Looking closer, one can find the tangible book value is a bit bellow $11. So the offering price is about 2.5 times the tangible book. or, for the $50 million it'll raise, it only costs the bank $20 in tangible value in exchange. The remaining $30 million is tagged as potential superior return that the bank can generate. That, folks, is anything but certain. The question one has to ask is this, "How can an investor of the new issue be rewarded as only 40% of his money goes into tangible asset and the rest rests with the bank's ability to earn great returns worthy many times that 40%?"
The bank did great through the rubble of the great recession and it's bringing in 1.9% pretax, pre-provision operating income on ending. I would venture that this 1.9 % maybe close to its potential and the rest of growth could only come in the form of expanding asset which requires additional capital. The benefit of which--new offering is about 5% additional shares--is only incremental.

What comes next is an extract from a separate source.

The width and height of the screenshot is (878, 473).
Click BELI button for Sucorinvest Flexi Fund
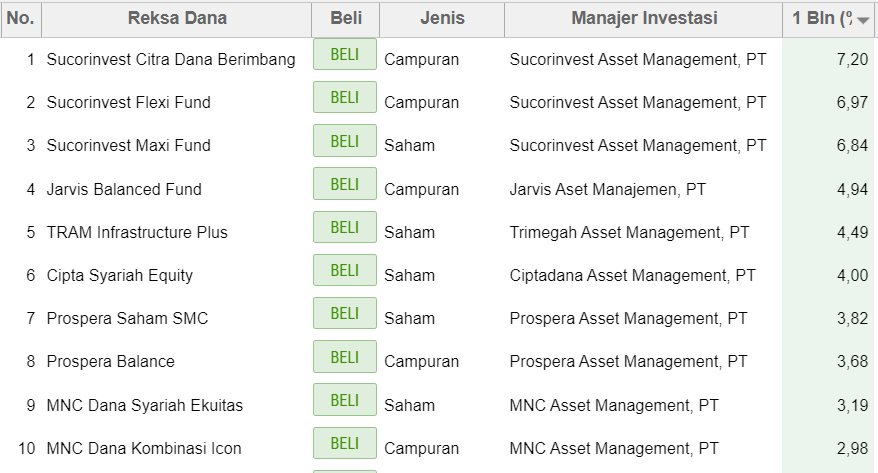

So, how is it able to earn the other 60% and more?
Agree with you somewhat--has this move caused some dilution of our shares---30,800,000, shares outstanding,will CBU have to skip a few quarters of dividends in order to pay for the purchase---I do worry somewhat that CBU will become a problem in that the home town bank vision will someday disappear---time will tell---
Community's move into our town with the same local folks who already work at the bank they bought is not even noticed by many. You do business with the people at the bank who you know and trust. Change all the staff around and people go to other banks in town where they know others who work there. Like you said---time will tell---if they keep the small,hometown,flavor that already exists at so many of the banks they are purchasing. I also think the sp will be moving up steadily now that the purchase has been done---jmo.